_ASSIGNED TASK:_ Your answer must be an exact transcription of every record below, with the pictures omitted.

(Stored items from a collection)
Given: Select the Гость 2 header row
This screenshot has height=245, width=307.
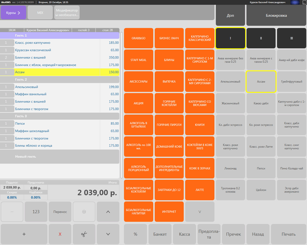Looking at the screenshot, I should point(59,80).
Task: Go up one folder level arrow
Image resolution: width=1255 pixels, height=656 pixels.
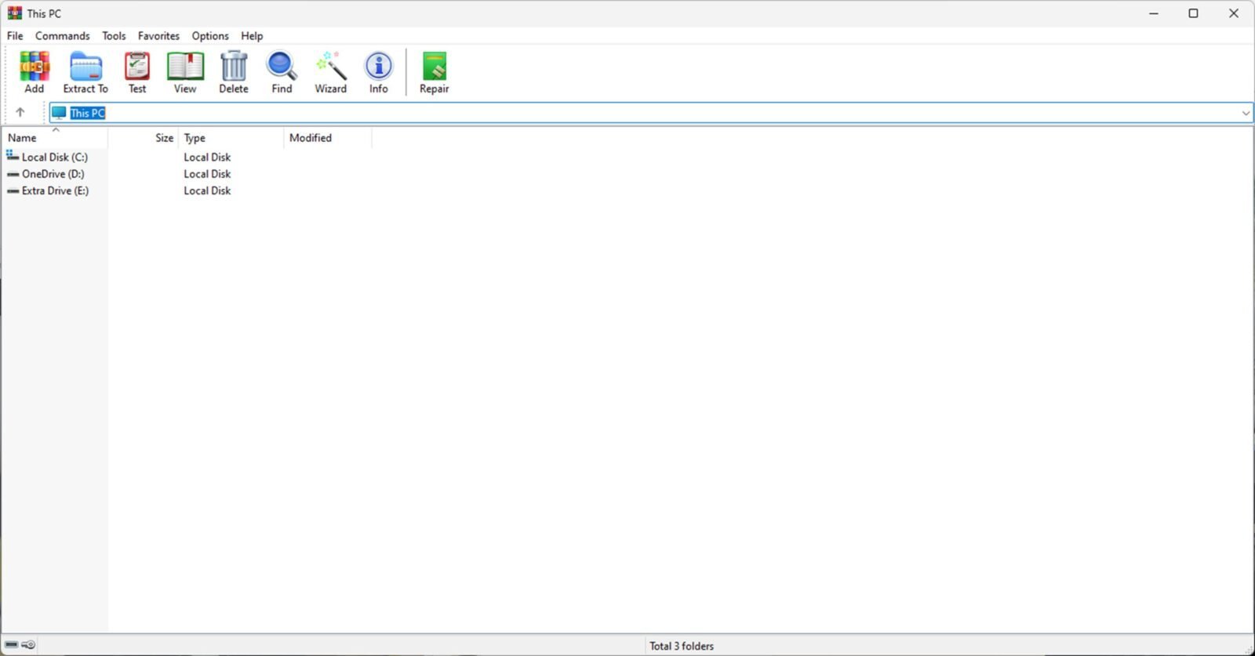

_ANSWER BELOW:_
Given: Select the Гость 2 header row
This screenshot has height=245, width=307.
Looking at the screenshot, I should point(59,80).
Task: Go up one folder level arrow
Image resolution: width=1255 pixels, height=656 pixels.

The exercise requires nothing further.